The majority of their guests have not been to Hanoi before. The tours attract participants from around 20 nations such as Australia, Canada, France, Indonesia, Malaysia, New Zealand, Singapore, the United Kingdom, and the United States. By 2014, almost 400 tourists every month took part in the club's roughly 170 tours. By that time, more than 15,000 foreign tourists had taken part in over 7,000 tours arranged by Hanoikids. In 2016, the club conducted over 10 tours each day, rising to over 20 tours per day during the busiest travel periods.

==Structure and operations==
In 2009, Hanoikids members spent the first and second Sundays of each month at Hanoi's tourist attractions for training sessions. The remaining Sundays were spent on learning, practicing specific topics, and recruiting new members. The group arranged seminars where members discussed topics ranging from Hanoi cuisine to body language to international cultures. Hanoikids had around 20 monthly sign-ups in 2009. Candidates became certified members after they finished the training classes and demonstrated competence in English, communication, and presentation. Only between five and 10 people in 2009 fulfilled the criteria for membership out of 20 sign-ups.

VietNamNet said in 2014 that Hanoikids was among Vietnam's largest volunteer clubs. Hanoikids had more than 600 members in 2016, of which 100 played an active role. That year, it had six departments: Tour Operations, Public Relations, Internal Relations, External Relations, Training, and Design & Art. The club is led by a president and a vice president. In the October 2014 application cycle, almost 1,000 people applied to join the group, of which only 50 were selected once they cleared three rounds of evaluations. In the initial round, candidates respond to a standard questionnaire. If they pass that, candidates do an on-site collaborative test typically consisting of a game and a team presentation. In the final round, candidates are interviewed. Hanoikids admits fresh recruits twice annually, selecting 40 to 45 people each time. New entrants receive two months of training. They are guided by seasoned tour guides who take 10 recent joiners to various locations to coach them and evaluate their grasp of the material. To build their communication skills, the new recruits present before public audiences. Accompanied by an experienced member, a new recruit does two evaluative tours when the training is over. They attain full membership after passing that evaluation. A quarterly minimum of 10 tours is mandatory for every new member, and noncompliance leads to a caution or club dismissal.

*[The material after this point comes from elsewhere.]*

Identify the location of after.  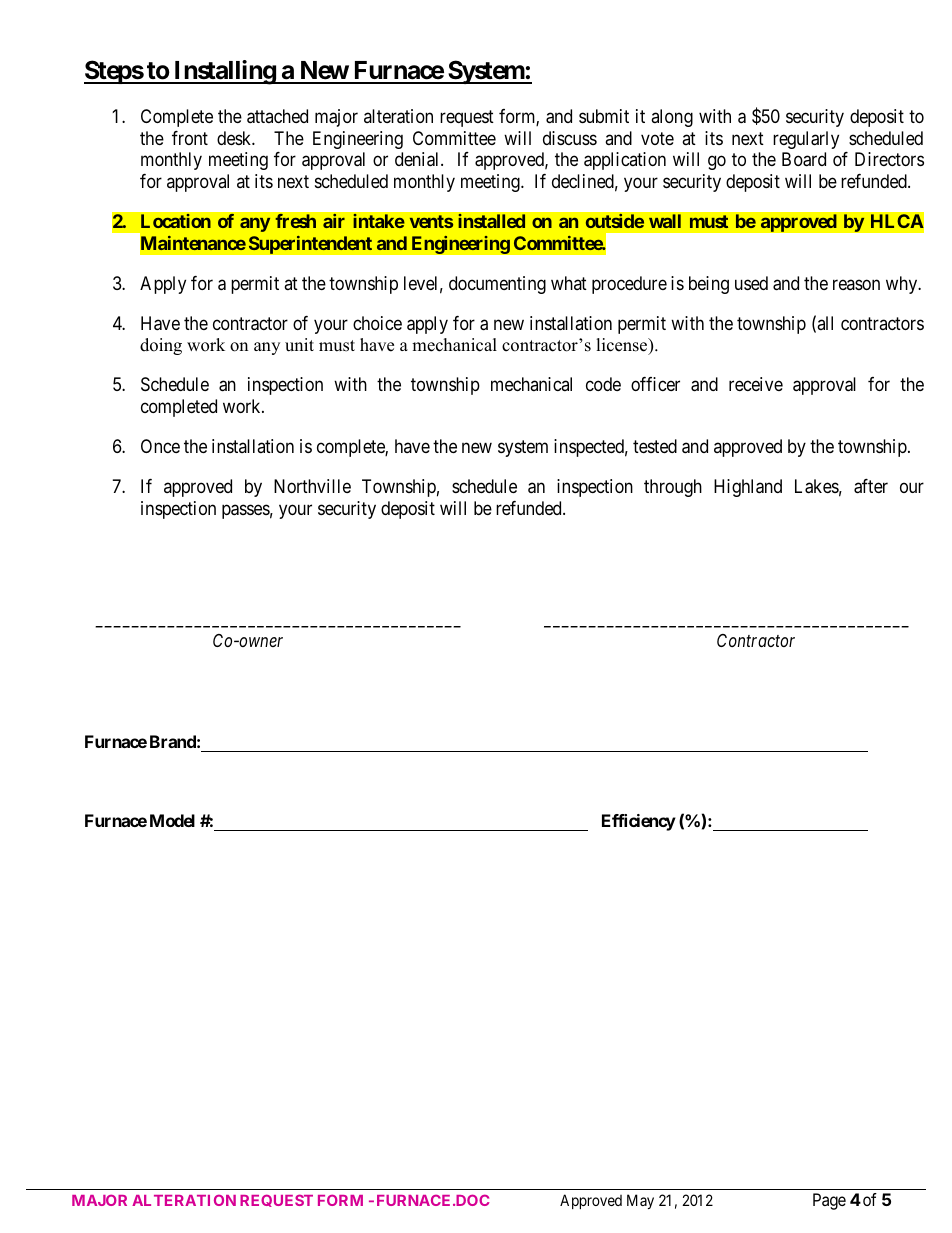
(871, 486).
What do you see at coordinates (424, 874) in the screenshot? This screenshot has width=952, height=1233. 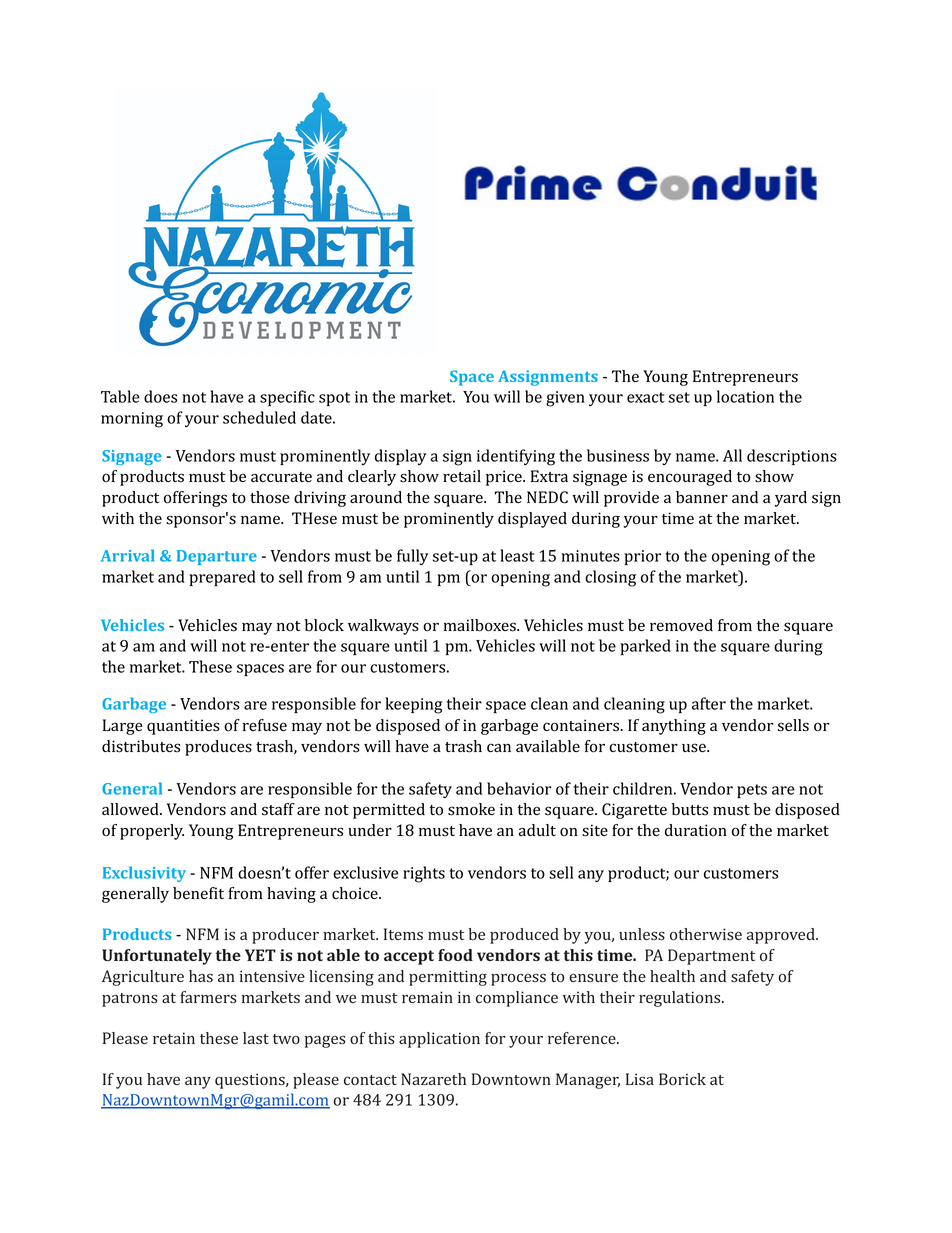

In their first year, members are required to be actively leading tours. After one year, members have the option to keep conducting tours or become inactive. Experienced members of the club are called "oldies". When new members join the group, they are assigned to a gờ led by an "oldie" who supports the group members in building connections as they acquire valuable information for leading tours. After joining the club, members receive playful nicknames like Đào, Hành, Iris, Khỉ, Lúp, Mèo, Vie, and Xubi. They use those names so frequently that they no longer remember fellow members' actual names. Every year, club members go on trips including to celebrate the club's birthday and homecoming day.

==Awards and reception==
Tripadvisor awarded the club a Certificate of Excellence in 2012 and included it in its "Things to do in Hanoi" list. In collaboration with the United Nations Volunteers programme, the Ho Chi Minh Communist Youth Union's Central Committee gave Hanoikids a National Volunteer Award in 2013, one of 10 groups to be granted the award that year. In the "Job prize" category, Hanoikids received a 2014 nomination for the Bùi Xuân Phái award named "For the Love of Hanoi". The journalist writer Emily Maguire said that newcomers to Hanoi can be taken aback by the city's nerve-racking traffic, tortuous Old Quarter, and its unusual way of numbering streets. She recommended that "a great way to get your bearings" is through a Hanoikids tour. Vũ Thơ of Thanh Niên said that Hanoikids allows tourists to "experience real life in the most natural and intimate way" and has garnered numerous appreciative comments from travellers. According to the travel writer Dana Filek-Gibson, the tour guides are "enthusiastic and outgoing, making the experience feel more like a friendly outing than a run-of-the-mill tour".